## Your goal
Nothing but the lines from the one containing "Open the Tools" through the end of the entries below should be set down, each exactly as written.

## Supplied entries
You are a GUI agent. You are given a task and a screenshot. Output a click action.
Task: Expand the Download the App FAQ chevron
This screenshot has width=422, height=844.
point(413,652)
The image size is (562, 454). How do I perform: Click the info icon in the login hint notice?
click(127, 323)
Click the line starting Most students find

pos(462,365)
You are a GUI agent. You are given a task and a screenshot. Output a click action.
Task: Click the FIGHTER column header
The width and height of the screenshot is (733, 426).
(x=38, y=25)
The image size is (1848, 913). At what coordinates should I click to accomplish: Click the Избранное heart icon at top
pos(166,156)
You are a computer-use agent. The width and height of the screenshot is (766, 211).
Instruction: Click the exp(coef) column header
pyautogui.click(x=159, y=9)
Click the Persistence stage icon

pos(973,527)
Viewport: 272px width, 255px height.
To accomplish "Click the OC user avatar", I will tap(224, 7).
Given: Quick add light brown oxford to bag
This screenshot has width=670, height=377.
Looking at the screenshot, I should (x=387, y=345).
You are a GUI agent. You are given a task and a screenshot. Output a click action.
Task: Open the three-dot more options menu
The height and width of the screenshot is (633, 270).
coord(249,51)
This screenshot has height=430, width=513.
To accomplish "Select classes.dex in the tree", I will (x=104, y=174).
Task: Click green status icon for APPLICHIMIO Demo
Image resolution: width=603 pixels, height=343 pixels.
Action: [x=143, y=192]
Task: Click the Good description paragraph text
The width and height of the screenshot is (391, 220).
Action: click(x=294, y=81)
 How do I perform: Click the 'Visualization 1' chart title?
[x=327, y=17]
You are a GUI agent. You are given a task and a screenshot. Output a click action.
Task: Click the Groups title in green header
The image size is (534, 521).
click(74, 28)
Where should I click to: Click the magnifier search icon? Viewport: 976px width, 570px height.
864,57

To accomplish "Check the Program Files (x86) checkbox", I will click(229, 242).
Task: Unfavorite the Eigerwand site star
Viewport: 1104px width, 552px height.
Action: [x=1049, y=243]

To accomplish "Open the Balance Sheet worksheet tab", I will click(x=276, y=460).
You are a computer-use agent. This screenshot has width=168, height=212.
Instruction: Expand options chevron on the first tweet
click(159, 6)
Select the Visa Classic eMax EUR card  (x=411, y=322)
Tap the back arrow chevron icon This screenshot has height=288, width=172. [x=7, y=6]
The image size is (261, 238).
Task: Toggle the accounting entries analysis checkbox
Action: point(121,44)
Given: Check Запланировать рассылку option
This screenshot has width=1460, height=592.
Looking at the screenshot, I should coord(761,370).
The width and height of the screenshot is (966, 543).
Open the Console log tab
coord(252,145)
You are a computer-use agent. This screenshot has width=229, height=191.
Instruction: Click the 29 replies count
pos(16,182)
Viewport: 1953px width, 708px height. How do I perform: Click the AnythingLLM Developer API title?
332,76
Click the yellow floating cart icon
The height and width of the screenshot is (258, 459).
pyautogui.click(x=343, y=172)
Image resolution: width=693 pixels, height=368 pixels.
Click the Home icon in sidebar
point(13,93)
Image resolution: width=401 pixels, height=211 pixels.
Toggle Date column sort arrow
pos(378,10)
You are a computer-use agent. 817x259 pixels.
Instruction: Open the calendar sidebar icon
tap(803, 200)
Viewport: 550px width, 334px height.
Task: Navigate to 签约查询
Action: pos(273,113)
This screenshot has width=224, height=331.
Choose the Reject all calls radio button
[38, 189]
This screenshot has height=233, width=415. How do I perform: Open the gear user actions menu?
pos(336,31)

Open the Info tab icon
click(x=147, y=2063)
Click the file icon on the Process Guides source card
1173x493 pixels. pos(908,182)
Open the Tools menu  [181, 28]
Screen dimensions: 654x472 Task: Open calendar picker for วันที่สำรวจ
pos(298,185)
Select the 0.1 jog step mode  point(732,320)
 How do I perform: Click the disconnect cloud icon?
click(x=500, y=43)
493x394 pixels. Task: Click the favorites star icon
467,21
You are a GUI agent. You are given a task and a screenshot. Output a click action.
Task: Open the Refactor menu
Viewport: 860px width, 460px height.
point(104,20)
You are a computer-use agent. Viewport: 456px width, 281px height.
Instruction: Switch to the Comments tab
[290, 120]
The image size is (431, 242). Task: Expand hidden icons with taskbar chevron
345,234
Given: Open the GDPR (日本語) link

## Output for this exercise
Open the Tools menu  [181, 28]
Screen dimensions: 654x472 Task: Open calendar picker for วันที่สำรวจ
pos(298,185)
Select the 0.1 jog step mode  point(732,320)
 How do I perform: Click the disconnect cloud icon?
click(x=500, y=43)
493x394 pixels. Task: Click the favorites star icon
467,21
You are a GUI agent. You are given a task and a screenshot. Output a click action.
Task: Open the Refactor menu
Viewport: 860px width, 460px height.
point(104,20)
You are a computer-use agent. Viewport: 456px width, 281px height.
Instruction: Switch to the Comments tab
[290, 120]
The image size is (431, 242). Task: Expand hidden icons with taskbar chevron
345,234
Given: Open the GDPR (日本語) link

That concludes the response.